[Element and text position data]
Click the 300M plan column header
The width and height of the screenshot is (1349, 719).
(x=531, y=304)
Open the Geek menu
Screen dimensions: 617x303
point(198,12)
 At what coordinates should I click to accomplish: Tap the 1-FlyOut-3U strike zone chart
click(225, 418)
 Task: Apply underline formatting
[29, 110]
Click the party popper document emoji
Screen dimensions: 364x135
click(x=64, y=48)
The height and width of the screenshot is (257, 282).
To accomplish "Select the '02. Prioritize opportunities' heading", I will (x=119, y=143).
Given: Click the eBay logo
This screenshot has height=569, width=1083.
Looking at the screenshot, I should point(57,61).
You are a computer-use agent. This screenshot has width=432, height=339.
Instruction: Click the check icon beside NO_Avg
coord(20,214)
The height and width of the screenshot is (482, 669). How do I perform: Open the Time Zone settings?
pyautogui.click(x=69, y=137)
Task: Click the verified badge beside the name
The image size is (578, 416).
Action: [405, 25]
* * *
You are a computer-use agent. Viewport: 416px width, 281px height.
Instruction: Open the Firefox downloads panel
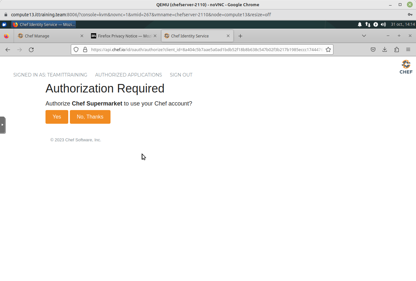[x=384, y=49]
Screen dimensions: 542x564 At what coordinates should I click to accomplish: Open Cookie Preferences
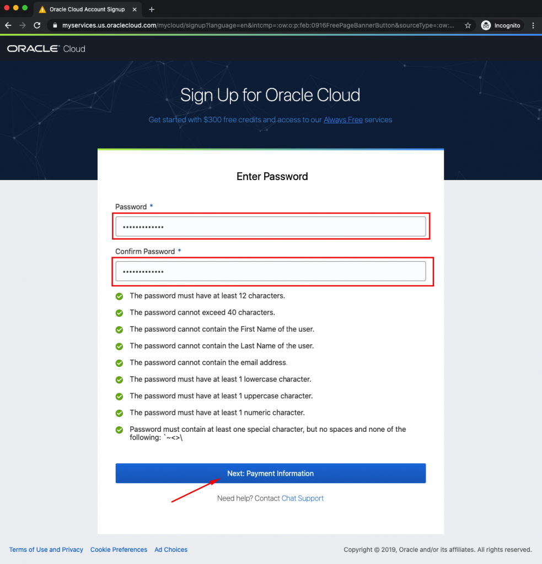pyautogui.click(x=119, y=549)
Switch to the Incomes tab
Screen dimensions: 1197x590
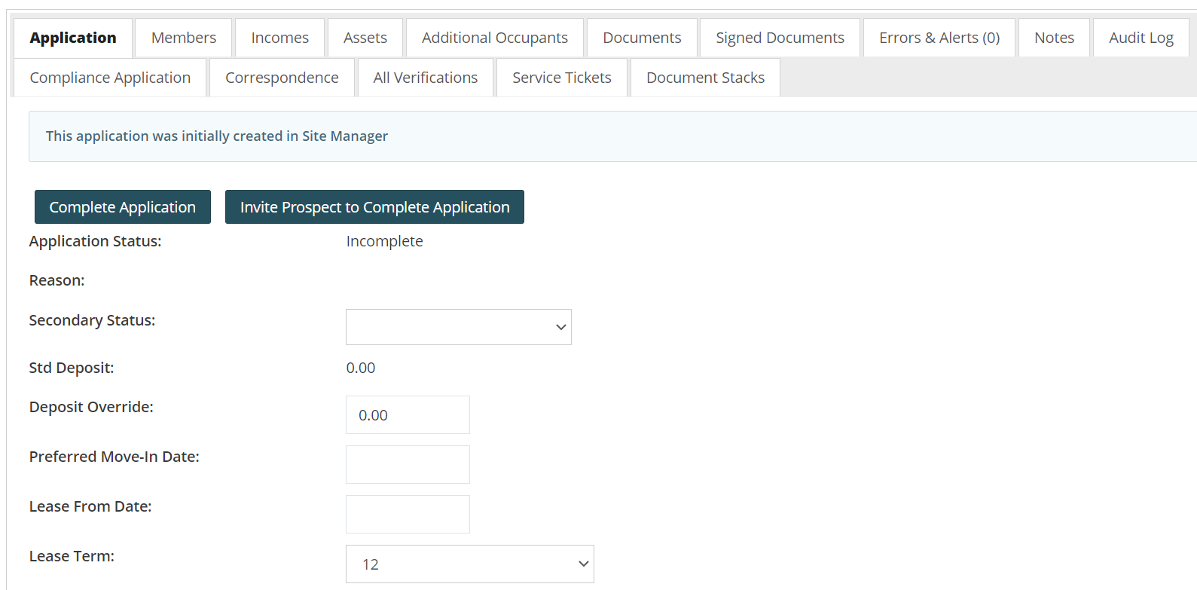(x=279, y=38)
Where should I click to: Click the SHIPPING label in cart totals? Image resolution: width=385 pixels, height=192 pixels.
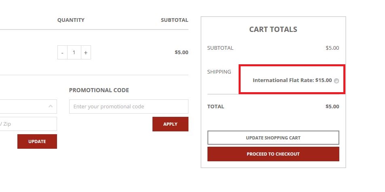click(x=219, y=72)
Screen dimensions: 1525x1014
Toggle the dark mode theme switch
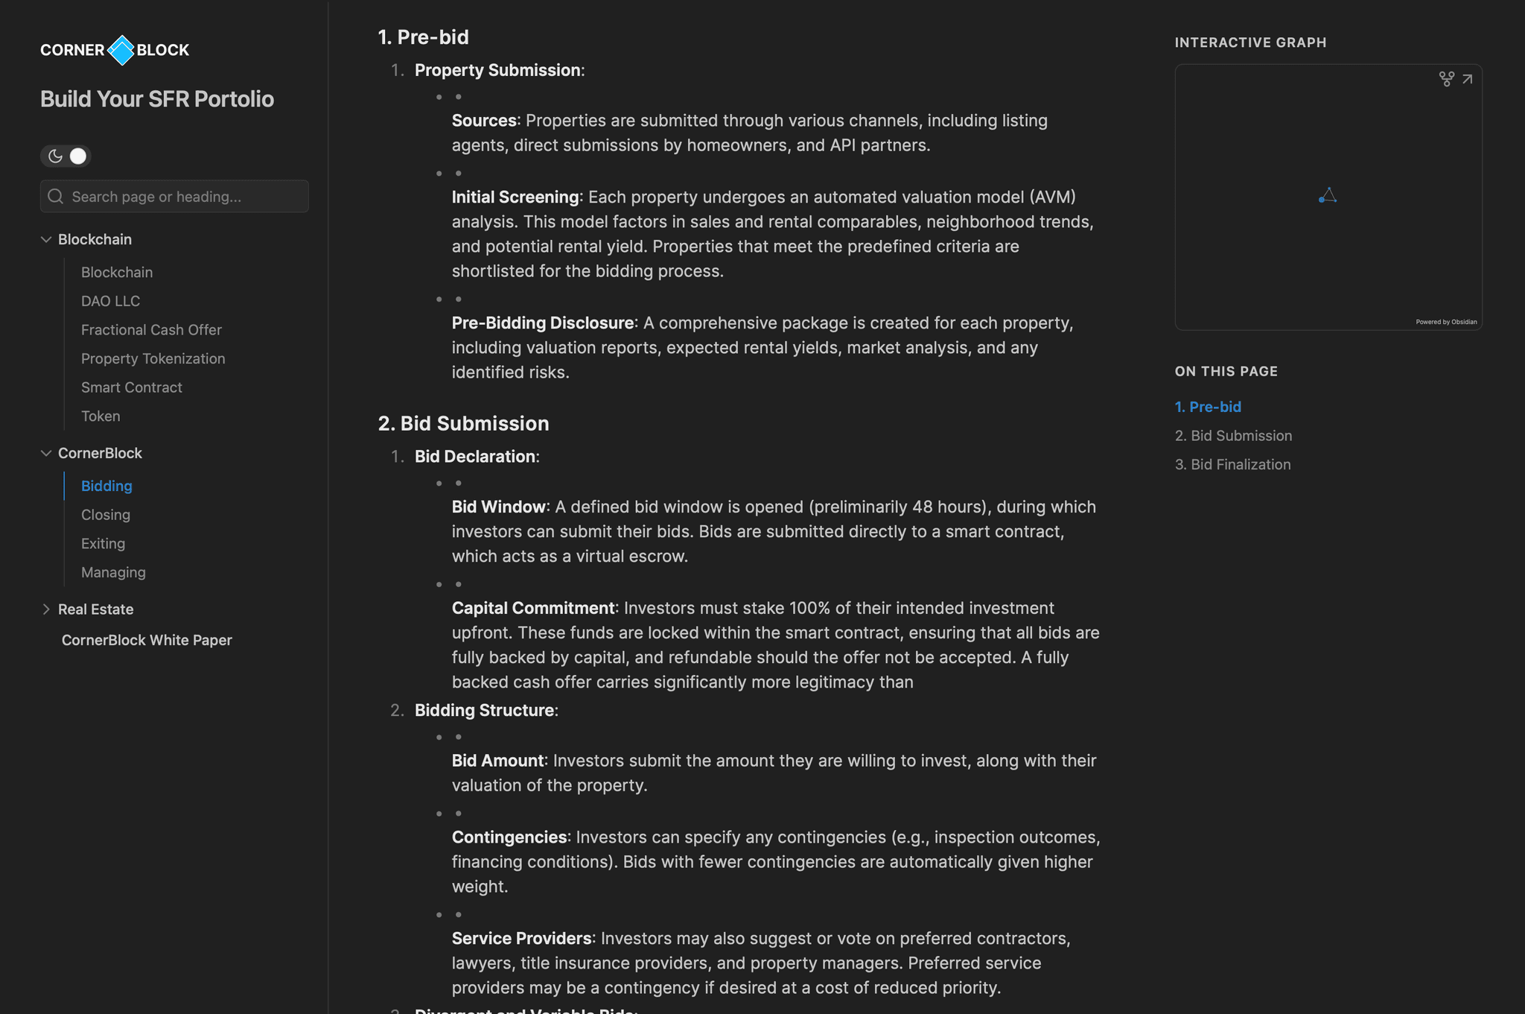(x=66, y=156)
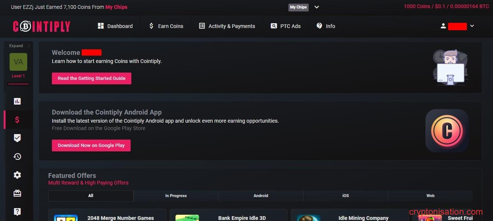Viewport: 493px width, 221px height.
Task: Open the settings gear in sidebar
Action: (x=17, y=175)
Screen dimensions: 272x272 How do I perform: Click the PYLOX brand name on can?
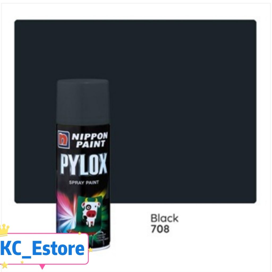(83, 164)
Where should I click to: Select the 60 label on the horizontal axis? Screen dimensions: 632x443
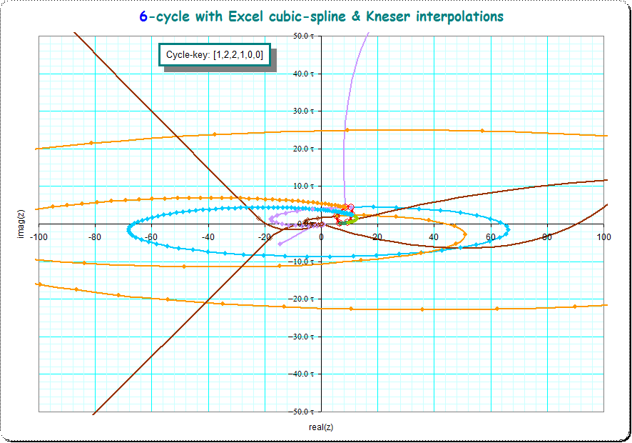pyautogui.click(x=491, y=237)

▶ WHAT YOU SHOULD DO
Return every line of the records above that contains the word "beside", copying each line in full.

▶ PROBLEM SOLUTION
Instruction: Click the check icon beside NO_Avg
Task: Click the verified badge beside the name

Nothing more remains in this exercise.